# Work to do
Copy the rows below word for word, starting at the line containing "Task: Click the 30km map scale bar" and ending at the line containing "Collapse query MyQuery", both included.
## Start Information given
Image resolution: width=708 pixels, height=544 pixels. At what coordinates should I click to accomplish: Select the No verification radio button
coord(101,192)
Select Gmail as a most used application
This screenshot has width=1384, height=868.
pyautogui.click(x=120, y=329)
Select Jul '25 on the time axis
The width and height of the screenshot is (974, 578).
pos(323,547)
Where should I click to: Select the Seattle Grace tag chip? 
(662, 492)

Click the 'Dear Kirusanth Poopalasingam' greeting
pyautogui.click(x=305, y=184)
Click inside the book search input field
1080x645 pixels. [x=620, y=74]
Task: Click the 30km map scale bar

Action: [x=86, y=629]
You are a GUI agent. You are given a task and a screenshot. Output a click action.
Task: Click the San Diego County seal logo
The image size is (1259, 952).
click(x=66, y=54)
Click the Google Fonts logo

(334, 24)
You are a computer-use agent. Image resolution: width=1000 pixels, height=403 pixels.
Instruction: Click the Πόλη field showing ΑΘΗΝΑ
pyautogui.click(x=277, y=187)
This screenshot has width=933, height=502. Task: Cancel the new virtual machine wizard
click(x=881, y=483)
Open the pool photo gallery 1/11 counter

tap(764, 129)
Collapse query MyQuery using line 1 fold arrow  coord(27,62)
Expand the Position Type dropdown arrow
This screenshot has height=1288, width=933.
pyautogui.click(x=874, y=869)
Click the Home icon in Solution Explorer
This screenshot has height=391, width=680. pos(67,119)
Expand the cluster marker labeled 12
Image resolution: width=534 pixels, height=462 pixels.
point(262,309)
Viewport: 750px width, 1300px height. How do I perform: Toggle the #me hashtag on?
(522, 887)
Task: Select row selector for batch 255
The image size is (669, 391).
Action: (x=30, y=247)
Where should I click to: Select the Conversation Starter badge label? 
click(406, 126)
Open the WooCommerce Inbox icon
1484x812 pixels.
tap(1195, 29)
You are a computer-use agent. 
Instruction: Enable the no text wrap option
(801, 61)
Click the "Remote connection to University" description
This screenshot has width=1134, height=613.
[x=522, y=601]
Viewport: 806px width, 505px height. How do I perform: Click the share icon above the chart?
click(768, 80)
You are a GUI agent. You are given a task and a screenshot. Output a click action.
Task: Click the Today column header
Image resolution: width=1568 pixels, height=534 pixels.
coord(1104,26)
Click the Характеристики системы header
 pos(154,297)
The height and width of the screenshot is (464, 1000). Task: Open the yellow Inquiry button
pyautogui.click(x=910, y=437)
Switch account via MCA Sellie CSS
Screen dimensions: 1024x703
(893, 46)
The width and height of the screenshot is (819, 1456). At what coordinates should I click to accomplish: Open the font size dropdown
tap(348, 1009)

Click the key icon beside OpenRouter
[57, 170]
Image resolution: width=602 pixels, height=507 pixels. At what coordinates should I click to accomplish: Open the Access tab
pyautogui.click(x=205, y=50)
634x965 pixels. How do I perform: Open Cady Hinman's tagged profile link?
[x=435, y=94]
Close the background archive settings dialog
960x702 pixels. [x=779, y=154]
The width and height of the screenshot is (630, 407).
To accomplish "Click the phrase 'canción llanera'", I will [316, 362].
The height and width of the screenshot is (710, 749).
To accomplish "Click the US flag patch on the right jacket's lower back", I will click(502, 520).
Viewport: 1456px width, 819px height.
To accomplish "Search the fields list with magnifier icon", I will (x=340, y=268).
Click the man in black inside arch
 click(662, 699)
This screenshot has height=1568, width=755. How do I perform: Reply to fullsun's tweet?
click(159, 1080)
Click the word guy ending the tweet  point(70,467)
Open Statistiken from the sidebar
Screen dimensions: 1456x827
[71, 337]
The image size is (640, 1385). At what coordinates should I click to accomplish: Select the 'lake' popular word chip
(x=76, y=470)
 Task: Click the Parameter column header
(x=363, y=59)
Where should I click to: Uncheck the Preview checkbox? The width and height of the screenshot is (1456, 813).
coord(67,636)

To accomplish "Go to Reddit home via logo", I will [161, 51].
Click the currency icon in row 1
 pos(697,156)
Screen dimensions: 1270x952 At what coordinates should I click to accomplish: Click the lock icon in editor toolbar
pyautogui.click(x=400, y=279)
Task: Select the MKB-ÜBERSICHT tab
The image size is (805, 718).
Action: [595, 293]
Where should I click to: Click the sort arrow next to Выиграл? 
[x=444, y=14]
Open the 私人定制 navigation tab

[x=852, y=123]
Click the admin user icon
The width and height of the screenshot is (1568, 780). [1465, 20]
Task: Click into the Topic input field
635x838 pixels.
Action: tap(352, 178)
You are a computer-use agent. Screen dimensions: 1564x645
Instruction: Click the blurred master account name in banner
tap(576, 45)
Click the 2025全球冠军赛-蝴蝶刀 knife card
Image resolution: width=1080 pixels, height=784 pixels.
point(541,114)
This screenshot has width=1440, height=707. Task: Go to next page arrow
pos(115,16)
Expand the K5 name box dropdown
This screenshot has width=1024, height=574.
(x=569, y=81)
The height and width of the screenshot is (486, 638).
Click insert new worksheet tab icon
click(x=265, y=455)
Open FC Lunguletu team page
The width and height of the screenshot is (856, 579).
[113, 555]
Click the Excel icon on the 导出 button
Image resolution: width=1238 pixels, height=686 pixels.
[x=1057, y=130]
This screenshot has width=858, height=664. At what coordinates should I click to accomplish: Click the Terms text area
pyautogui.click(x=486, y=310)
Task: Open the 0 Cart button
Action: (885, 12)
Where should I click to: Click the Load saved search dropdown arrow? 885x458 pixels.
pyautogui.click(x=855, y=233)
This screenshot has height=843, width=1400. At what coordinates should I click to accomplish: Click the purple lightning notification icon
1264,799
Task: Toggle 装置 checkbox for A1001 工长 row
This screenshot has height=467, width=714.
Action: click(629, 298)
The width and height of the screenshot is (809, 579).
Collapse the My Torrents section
## End Information given
# Worked solution
Task: Click the 30km map scale bar

Action: [x=86, y=629]
You are a GUI agent. You are given a task and a screenshot. Output a click action.
Task: Click the San Diego County seal logo
The image size is (1259, 952).
click(x=66, y=54)
Click the Google Fonts logo

(334, 24)
You are a computer-use agent. Image resolution: width=1000 pixels, height=403 pixels.
Instruction: Click the Πόλη field showing ΑΘΗΝΑ
pyautogui.click(x=277, y=187)
This screenshot has width=933, height=502. Task: Cancel the new virtual machine wizard
click(x=881, y=483)
Open the pool photo gallery 1/11 counter

tap(764, 129)
Collapse query MyQuery using line 1 fold arrow  coord(27,62)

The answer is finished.